The Mayor of Casterbridge

The Mayor of Casterbridge is better because at least for the first half the pacing and plotting is much tighter and moves along much faster. I was already predisposed to dislike a book that suggested it was about a 'Man of Character' who SELLS HIS WIFE. Unless they mean a 'man of character whose character is asshole.' Not surprisingly I was REALLY IRRITATED at how the book treated Lucetta. Why not go the whole hog and have her fuck Henchard instead of this namby-pamby 'ooooh I was just nursing him and I was MISINTERPRETED' bullshit. Because if that's really the case why was it such a big deal? And the way she DIED oh my GOD could you have at least had her suffer from epilepsy before so it wasn't such a narratively convenient death?! AND WHILE PREGNANT TOO. OBVIOUSLY THAT IS THE REAL TRAGEDY WE GET IT HARDY OKAY. While Elizabeth is the presumable heroine - I know this because she doesn't dress fancy and give herself airs, vanity is the greatest sin after all, not like, murder or whatevs - we don't see anything of her second-best courtship by Farfrae. And the bit at the end where Henchard decides he likes Elizabeth after all and wants to be her dad and brings her back but OH NOES Newson isn't dead after all (what the actual fuck seriously) but lies about it just so he can have this tragic solitary death on the moors OH SPARE ME. JFC.

Frankenstein

Frankenstein is, compared to the other three books, far more readable. Frankenstein himself is pretty reprehensible, but Shelley uses the same pretty = good, ugly = bad dichotomy here without anything to back it up. The daemon has all my sympathy. I was truly astonished that Frankenstein just let him off as soon as he came to life just because he didn't like the look of him.

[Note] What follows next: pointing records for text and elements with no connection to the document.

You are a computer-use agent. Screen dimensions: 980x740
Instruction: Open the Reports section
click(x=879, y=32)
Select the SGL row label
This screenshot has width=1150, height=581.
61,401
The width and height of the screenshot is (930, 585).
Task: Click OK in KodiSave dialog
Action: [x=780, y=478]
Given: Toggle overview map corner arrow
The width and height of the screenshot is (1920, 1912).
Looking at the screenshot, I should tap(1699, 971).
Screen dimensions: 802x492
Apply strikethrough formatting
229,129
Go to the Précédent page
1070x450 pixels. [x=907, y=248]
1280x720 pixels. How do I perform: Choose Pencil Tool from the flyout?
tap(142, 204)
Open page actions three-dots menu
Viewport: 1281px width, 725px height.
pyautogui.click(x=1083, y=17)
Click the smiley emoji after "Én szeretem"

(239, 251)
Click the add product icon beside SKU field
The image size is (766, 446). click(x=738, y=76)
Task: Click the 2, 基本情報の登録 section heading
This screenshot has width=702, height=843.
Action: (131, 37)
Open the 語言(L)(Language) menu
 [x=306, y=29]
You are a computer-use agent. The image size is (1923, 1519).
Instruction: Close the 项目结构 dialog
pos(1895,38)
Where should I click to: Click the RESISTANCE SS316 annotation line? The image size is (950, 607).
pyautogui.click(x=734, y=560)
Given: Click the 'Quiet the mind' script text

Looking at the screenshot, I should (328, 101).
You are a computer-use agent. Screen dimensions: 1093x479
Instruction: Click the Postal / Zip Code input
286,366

Considering what the daemon was able to learn just through observation of Felix and Co, he could have been AMAZING. But no. Ugly people are only allowed ugly lives you know!

Also very hard not to read Walton's feverish compliments about Frankenstein and his overwrought morning as a lover's. Still though WHAT ARE YOU DOING HERE THIS ISN'T YOUR STORY.

She also makes a few really good points on human nature that I can't be bothered to type out in full.